• What to do: Please transcribe exactly, and only, the lines of the data below between the line holding "Аудиокниги (52, 103)" and the line holding "Вебтуны (93, 103)", inclusive.

• Provided data:
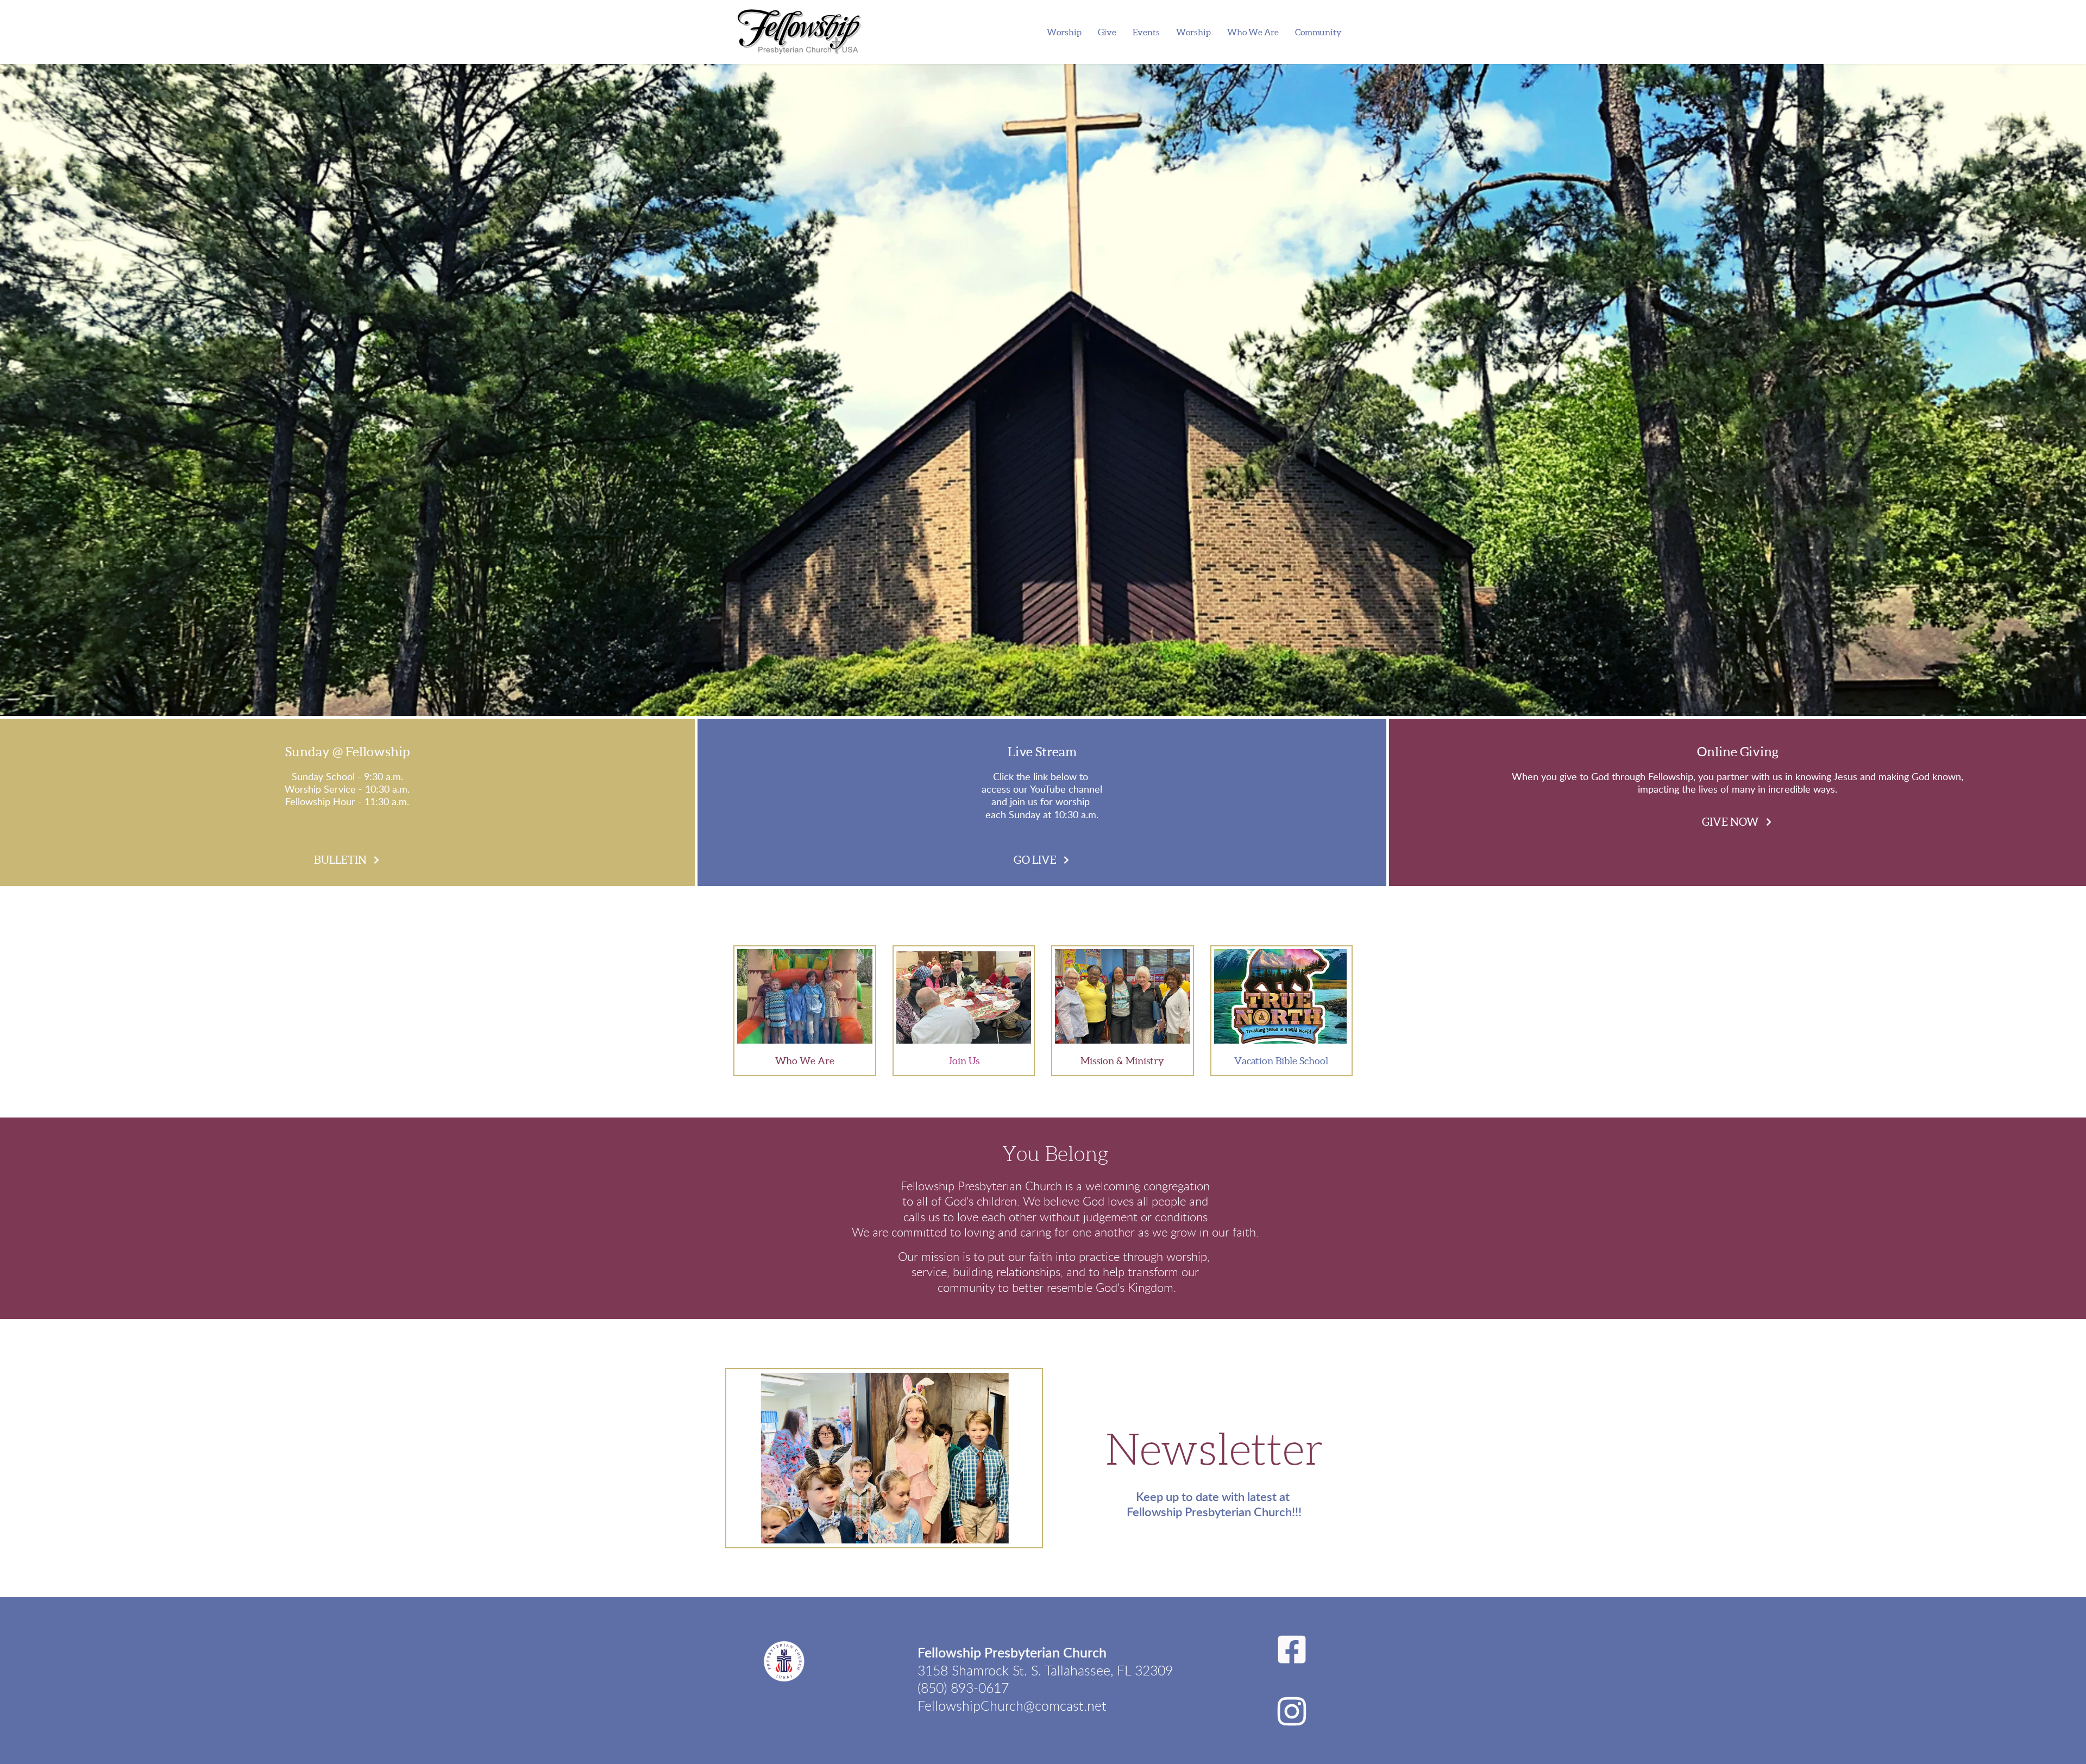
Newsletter (1214, 1450)
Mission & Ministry (1122, 1060)
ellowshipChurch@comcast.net (1016, 1706)
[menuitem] (1064, 32)
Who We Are (804, 1060)
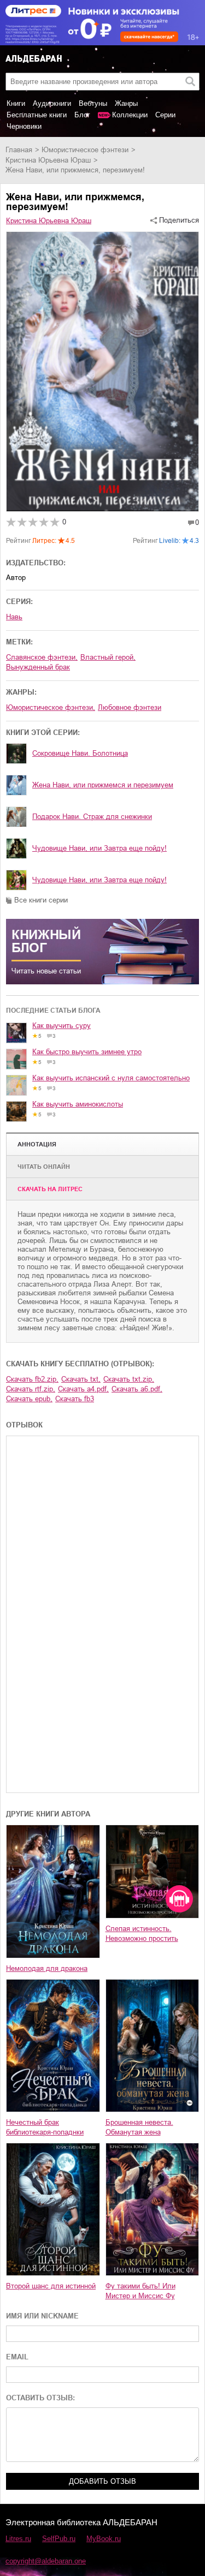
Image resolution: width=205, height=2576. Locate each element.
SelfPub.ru (58, 2539)
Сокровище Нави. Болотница (80, 753)
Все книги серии (41, 900)
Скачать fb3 (74, 1399)
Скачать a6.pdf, (137, 1389)
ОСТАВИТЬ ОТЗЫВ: (40, 2398)
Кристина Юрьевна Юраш (48, 160)
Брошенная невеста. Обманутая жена (139, 2127)
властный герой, (108, 657)
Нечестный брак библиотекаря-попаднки (45, 2127)
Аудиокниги (52, 103)
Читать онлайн (43, 1166)
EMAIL (17, 2357)
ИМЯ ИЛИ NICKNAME (42, 2316)
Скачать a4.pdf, (83, 1389)
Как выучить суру (61, 1025)
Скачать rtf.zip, (30, 1389)
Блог (82, 115)
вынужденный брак (38, 667)
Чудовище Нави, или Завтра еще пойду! (99, 848)
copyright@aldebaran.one (45, 2561)
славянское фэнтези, (42, 657)
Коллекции (130, 115)
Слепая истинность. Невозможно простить (142, 1933)
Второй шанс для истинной (51, 2286)
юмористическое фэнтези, (50, 707)
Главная (18, 150)
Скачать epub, (29, 1399)
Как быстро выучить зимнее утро (87, 1052)
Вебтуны (93, 103)
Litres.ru (18, 2539)
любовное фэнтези (129, 707)
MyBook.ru (103, 2539)
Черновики (24, 126)
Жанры (126, 103)
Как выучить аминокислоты (77, 1104)
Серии (165, 115)
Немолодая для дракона (46, 1968)
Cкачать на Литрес (50, 1189)
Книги (16, 103)
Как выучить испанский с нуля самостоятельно (111, 1078)
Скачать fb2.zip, (32, 1379)
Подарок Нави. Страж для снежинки (92, 816)
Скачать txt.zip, (128, 1379)
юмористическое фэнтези (85, 150)
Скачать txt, (81, 1379)
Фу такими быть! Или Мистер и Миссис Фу (140, 2291)
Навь (14, 617)
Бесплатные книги (37, 115)
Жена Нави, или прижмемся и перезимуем (102, 785)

• Output of the task:
Аудиокниги (52, 103)
Читать онлайн (43, 1166)
EMAIL (17, 2357)
ИМЯ ИЛИ NICKNAME (42, 2316)
Скачать a4.pdf, (83, 1389)
Как выучить суру (61, 1025)
Скачать rtf.zip, (30, 1389)
Блог (82, 115)
вынужденный брак (38, 667)
Чудовище Нави, или Завтра еще пойду! (99, 848)
copyright@aldebaran.one (45, 2561)
славянское фэнтези, (42, 657)
Коллекции (130, 115)
Слепая истинность. Невозможно простить (142, 1933)
Второй шанс для истинной (51, 2286)
юмористическое фэнтези, (50, 707)
Главная (18, 150)
Скачать epub, (29, 1399)
Как быстро выучить зимнее утро (87, 1052)
Вебтуны (93, 103)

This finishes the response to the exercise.